Humans are social beings, and we learn with and from those around us all the time. When students engage in People Based Learning they
….grow more empathetic. (People connecting with people grows empathy.)
…experience clarity in their direction. (They see examples, and get feedback.)
…share, iterate upon and get to realize their ideas more often and more easily.
…grow a larger network of champions and mentors.
…see things in systems, and make connections. (Their worlds gain detail.)
…allow divergent ideas to bloom. (They can disagree and see things anew.)
….navigate the academic, personal and professional world with more confidence.
…evolve and iterate upon both their ideas and themselves.
People Based Learning engages individuals actively in meaningful connections with others for the purpose of inclusive, durable, emotionally threaded learning.
Making Big Ideas Usable
How might you make this practical and usable? Some ideas:
SELF LEARNING: Learning from yourself, which begins with connecting with yourself and self knowledge. Meditate. Journal. Ask yourself questions.
STORY LEARNING: Developing the skills to learn from others’ stories, and to feel empowered to tell your own, builds and strengthens relationships.

**Exercise prompt**
Copy out the entire passage on People Based Learning word for word.

**Record set**
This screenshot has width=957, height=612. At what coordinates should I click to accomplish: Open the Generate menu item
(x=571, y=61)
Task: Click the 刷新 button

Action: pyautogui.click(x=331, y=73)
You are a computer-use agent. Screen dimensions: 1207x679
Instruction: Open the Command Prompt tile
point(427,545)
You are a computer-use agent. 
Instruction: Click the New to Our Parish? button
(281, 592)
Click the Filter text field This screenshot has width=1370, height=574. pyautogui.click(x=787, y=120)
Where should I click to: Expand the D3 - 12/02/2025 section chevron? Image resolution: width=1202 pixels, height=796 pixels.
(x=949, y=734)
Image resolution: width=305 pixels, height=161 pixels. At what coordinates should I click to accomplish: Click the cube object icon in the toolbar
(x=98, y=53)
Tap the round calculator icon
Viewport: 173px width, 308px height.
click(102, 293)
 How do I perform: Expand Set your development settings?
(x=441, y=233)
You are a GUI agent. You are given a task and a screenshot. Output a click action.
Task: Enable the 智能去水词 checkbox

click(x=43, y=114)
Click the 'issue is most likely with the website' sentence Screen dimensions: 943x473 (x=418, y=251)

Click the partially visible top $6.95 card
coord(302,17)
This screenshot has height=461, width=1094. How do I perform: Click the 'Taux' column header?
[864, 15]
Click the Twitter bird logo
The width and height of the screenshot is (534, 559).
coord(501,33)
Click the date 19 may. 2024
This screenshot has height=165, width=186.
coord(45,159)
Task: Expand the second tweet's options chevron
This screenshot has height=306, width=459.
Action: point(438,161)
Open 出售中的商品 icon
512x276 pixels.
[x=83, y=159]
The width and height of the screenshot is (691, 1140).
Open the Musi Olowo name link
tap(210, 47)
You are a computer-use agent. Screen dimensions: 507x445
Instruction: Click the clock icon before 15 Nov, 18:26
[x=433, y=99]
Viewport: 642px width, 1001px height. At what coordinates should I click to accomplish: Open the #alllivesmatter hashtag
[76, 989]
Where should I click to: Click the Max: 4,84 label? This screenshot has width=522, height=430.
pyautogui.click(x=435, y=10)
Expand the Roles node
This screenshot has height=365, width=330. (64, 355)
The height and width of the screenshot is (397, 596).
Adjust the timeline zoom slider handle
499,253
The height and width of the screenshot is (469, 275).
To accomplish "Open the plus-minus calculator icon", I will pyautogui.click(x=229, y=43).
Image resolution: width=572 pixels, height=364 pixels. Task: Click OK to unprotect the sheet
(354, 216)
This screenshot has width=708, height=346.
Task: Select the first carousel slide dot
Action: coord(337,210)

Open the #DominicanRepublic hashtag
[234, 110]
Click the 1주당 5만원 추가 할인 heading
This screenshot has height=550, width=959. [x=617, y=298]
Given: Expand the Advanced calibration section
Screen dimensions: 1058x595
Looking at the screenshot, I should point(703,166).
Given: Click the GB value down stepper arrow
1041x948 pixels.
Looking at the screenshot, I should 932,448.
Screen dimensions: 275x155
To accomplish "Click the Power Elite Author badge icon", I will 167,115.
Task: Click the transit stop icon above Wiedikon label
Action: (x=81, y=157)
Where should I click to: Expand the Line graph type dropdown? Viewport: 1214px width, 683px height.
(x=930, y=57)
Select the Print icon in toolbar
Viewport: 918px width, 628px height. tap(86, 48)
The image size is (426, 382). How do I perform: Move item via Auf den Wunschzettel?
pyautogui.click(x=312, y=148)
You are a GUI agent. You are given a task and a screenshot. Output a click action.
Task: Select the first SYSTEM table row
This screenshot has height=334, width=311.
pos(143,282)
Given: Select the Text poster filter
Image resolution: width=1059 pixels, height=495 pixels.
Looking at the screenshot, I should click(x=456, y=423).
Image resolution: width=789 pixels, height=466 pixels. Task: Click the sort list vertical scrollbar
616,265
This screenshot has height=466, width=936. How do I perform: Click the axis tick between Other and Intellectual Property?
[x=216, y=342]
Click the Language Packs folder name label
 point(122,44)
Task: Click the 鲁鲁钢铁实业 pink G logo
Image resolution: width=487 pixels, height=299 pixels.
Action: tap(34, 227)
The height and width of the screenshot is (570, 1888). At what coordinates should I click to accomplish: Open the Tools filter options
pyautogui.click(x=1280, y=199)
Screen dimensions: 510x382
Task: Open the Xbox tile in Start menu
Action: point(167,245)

**Output for this task**
Humans are social beings, and we learn with and from those around us all the time. When students engage in People Based Learning they
….grow more empathetic. (People connecting with people grows empathy.)
…experience clarity in their direction. (They see examples, and get feedback.)
…share, iterate upon and get to realize their ideas more often and more easily.
…grow a larger network of champions and mentors.
…see things in systems, and make connections. (Their worlds gain detail.)
…allow divergent ideas to bloom. (They can disagree and see things anew.)
….navigate the academic, personal and professional world with more confidence.
…evolve and iterate upon both their ideas and themselves.
People Based Learning engages individuals actively in meaningful connections with others for the purpose of inclusive, durable, emotionally threaded learning.
Making Big Ideas Usable
How might you make this practical and usable? Some ideas:
SELF LEARNING: Learning from yourself, which begins with connecting with yourself and self knowledge. Meditate. Journal. Ask yourself questions.
STORY LEARNING: Developing the skills to learn from others’ stories, and to feel empowered to tell your own, builds and strengthens relationships.